══ DATA SUPPLIED ══

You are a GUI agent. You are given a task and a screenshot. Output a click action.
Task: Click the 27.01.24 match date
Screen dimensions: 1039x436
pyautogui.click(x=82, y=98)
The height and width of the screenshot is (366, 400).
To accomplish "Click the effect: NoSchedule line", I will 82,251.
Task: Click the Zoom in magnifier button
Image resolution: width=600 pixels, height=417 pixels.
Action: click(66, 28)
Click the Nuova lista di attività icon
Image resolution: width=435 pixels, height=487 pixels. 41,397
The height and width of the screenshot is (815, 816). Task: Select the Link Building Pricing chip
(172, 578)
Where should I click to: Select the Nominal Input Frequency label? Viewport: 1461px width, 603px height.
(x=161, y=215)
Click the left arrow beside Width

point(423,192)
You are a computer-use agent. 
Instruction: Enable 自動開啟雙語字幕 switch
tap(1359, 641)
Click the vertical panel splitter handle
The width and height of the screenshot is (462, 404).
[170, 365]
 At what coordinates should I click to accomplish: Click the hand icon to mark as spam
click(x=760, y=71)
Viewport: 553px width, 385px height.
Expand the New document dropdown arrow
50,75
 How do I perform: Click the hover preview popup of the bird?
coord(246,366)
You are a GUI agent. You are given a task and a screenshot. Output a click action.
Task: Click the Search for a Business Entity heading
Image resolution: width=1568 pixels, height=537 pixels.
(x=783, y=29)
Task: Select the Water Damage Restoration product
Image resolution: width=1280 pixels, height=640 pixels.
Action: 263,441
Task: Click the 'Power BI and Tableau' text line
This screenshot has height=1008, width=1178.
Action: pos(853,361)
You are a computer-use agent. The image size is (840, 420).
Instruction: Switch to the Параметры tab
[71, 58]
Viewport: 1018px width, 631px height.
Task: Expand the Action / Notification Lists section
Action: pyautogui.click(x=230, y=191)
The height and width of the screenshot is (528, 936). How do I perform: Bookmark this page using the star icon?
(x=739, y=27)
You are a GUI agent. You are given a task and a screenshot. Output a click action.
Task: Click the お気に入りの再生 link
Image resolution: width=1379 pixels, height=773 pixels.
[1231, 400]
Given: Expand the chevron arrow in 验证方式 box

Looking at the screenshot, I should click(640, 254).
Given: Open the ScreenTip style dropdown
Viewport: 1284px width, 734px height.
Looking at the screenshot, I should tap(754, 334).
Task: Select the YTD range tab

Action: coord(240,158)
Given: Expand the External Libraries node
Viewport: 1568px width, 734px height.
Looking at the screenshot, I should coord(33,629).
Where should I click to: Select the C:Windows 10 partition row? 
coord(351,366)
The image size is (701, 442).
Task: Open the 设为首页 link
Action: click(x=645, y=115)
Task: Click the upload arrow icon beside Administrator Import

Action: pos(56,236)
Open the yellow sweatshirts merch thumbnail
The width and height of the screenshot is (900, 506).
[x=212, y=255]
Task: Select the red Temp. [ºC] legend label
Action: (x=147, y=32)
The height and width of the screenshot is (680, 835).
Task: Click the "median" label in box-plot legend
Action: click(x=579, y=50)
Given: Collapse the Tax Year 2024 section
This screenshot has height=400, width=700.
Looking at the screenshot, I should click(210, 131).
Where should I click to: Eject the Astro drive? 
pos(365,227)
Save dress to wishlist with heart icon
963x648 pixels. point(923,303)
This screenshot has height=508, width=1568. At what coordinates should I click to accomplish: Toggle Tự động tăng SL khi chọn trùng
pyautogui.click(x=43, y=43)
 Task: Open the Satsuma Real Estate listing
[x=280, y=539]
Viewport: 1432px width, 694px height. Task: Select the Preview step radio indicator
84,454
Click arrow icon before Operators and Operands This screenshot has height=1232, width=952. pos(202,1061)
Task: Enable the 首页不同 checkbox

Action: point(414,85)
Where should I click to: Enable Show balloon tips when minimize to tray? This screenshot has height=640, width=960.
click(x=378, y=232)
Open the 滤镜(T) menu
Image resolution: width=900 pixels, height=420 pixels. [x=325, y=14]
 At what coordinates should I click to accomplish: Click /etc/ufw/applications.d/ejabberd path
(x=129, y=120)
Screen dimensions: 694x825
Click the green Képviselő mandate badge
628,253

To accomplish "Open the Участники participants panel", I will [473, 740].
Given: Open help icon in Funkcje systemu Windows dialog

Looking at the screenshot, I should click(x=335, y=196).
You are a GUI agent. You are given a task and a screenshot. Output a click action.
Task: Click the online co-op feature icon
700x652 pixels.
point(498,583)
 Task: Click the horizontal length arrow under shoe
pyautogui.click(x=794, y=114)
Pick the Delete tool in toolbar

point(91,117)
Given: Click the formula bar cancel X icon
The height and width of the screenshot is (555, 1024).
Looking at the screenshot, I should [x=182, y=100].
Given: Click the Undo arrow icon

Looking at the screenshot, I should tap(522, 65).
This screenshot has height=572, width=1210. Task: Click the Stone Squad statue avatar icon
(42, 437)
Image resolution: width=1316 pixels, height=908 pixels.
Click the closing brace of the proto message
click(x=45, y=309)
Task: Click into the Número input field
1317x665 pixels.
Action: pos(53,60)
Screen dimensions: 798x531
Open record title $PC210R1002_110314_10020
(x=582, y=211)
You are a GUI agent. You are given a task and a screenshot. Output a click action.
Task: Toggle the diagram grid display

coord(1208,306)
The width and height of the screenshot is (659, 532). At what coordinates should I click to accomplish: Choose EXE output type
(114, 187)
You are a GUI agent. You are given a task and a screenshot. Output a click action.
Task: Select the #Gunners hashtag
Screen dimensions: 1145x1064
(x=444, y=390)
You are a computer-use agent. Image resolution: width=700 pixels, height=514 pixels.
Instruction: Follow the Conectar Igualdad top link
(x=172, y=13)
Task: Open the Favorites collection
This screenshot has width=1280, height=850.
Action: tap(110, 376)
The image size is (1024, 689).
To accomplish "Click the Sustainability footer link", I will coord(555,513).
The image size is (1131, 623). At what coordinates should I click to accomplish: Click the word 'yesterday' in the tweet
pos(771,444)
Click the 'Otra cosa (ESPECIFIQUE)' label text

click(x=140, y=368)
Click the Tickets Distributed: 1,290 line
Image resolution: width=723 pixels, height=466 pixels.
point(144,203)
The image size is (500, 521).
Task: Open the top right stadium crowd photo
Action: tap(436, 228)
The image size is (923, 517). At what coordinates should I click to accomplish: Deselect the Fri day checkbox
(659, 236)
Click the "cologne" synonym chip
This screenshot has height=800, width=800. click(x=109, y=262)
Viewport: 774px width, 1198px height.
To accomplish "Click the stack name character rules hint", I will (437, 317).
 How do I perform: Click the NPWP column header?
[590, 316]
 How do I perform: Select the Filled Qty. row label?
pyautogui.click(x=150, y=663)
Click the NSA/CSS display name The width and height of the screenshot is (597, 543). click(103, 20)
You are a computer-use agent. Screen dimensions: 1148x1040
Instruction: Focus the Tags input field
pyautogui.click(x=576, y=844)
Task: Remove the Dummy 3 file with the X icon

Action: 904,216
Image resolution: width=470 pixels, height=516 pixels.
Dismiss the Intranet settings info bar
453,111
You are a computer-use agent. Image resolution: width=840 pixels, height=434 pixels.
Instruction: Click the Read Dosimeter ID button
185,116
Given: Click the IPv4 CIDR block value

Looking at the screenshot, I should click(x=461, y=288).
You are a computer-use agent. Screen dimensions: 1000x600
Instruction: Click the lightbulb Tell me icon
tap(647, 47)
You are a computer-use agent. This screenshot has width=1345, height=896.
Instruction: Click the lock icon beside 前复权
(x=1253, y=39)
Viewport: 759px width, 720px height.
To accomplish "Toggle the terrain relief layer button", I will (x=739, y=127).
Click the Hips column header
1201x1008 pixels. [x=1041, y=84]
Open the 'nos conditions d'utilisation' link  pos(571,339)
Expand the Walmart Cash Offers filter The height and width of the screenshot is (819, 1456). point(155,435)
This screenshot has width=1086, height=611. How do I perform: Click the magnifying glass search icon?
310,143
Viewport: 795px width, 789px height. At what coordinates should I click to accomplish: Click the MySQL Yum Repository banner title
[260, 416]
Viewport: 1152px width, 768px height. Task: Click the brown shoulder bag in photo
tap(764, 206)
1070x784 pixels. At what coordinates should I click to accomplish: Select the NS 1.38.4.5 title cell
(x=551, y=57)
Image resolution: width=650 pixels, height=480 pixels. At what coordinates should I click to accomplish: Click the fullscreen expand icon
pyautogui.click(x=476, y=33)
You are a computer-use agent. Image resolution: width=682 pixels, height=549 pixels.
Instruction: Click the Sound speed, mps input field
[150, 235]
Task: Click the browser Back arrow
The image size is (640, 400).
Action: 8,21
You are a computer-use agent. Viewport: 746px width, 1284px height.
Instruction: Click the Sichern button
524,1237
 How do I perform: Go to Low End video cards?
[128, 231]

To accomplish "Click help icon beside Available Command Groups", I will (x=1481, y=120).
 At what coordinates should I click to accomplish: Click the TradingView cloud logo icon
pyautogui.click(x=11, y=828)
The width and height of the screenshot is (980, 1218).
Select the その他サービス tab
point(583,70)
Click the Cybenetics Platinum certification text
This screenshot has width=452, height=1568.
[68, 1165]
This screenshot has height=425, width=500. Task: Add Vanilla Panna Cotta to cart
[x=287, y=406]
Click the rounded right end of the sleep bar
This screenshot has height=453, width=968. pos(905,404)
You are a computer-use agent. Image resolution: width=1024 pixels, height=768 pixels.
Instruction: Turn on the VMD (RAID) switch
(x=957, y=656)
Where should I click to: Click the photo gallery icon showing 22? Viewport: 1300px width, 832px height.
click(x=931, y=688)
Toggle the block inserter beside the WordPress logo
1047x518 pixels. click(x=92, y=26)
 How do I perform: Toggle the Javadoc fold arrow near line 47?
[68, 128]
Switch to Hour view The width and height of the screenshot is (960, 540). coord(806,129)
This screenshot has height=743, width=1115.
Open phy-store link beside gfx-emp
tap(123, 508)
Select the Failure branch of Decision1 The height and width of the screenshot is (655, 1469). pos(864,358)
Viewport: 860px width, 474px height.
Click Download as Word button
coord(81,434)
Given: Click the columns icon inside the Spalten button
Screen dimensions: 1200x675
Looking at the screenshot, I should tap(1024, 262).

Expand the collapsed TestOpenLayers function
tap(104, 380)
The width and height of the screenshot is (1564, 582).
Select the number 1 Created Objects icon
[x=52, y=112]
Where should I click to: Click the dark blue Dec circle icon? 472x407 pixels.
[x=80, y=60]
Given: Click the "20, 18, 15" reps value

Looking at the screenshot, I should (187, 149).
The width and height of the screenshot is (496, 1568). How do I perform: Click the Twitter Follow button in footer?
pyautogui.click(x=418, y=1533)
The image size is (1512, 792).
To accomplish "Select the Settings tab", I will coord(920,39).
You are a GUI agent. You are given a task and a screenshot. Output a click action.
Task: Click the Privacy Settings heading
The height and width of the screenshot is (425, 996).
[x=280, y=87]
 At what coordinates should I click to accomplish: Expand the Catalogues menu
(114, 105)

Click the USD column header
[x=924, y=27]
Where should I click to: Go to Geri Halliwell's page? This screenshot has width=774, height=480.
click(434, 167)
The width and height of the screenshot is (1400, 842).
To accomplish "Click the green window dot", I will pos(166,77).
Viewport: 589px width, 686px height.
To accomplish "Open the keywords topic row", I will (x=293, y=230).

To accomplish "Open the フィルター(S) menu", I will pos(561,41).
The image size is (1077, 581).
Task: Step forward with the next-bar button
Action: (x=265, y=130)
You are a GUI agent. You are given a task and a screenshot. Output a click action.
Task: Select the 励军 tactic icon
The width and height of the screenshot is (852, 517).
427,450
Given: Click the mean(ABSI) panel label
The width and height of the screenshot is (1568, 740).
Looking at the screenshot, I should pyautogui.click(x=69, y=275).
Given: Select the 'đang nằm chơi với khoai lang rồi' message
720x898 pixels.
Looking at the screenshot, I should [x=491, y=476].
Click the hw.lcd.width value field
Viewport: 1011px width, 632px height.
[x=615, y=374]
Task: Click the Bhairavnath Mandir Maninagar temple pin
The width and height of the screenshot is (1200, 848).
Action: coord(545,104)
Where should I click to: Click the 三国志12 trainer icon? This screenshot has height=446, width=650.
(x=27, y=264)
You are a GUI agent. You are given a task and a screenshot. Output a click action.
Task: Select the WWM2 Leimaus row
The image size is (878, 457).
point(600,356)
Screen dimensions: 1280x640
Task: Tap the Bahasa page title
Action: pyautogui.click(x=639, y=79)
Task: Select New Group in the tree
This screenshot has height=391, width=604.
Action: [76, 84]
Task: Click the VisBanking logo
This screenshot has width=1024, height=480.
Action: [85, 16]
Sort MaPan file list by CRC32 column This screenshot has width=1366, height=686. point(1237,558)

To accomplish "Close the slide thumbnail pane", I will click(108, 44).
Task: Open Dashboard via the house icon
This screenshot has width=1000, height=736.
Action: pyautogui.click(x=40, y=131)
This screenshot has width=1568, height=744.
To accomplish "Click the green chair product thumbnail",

═══

> [EXERCISE DESCRIPTION]: Within the records above, determine how many lines contain the word "computer". Respond with that number and no other text.

> [COMPLETED TASK]: 10